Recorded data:
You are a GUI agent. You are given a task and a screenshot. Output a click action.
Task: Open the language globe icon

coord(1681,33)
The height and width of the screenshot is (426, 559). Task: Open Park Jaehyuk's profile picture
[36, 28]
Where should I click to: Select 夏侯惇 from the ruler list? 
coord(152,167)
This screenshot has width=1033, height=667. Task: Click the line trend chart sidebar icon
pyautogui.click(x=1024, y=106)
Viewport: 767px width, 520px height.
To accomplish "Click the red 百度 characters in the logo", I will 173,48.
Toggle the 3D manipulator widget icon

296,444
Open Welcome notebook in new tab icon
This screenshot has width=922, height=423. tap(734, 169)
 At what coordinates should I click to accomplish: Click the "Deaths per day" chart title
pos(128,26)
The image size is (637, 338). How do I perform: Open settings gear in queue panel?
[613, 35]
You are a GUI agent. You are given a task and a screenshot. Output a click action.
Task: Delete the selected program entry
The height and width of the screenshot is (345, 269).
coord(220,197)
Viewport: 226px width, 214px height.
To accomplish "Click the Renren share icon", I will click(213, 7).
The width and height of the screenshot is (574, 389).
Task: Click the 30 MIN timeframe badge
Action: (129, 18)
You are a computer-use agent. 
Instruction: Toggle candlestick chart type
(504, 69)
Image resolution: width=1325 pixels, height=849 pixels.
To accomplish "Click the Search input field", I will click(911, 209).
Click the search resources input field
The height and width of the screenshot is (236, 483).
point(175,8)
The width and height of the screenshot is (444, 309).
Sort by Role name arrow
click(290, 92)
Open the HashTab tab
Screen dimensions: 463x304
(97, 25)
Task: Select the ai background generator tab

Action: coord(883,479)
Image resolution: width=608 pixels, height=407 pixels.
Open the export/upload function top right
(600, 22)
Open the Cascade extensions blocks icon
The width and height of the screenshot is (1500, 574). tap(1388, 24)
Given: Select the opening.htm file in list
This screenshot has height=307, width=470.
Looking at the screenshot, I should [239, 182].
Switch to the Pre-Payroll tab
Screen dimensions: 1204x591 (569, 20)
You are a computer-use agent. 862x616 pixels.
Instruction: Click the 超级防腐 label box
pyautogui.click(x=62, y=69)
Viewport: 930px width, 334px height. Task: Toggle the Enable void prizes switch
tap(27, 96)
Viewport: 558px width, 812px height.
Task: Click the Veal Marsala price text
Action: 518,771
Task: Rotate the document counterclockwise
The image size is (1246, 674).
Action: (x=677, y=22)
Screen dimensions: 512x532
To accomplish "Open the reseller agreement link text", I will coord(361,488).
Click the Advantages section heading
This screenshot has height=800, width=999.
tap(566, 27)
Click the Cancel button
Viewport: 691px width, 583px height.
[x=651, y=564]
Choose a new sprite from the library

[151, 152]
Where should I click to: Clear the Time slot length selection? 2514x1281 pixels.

*INSTRUCTION*: Reproduce the entries above verbatim, starting at the line that contains "Click the Cancel button" and continuing through the last line of the entries, with both ends included.

*OUTPUT OF THE TASK*:
Click the Cancel button
Viewport: 691px width, 583px height.
[x=651, y=564]
Choose a new sprite from the library

[151, 152]
Where should I click to: Clear the Time slot length selection? 2514x1281 pixels.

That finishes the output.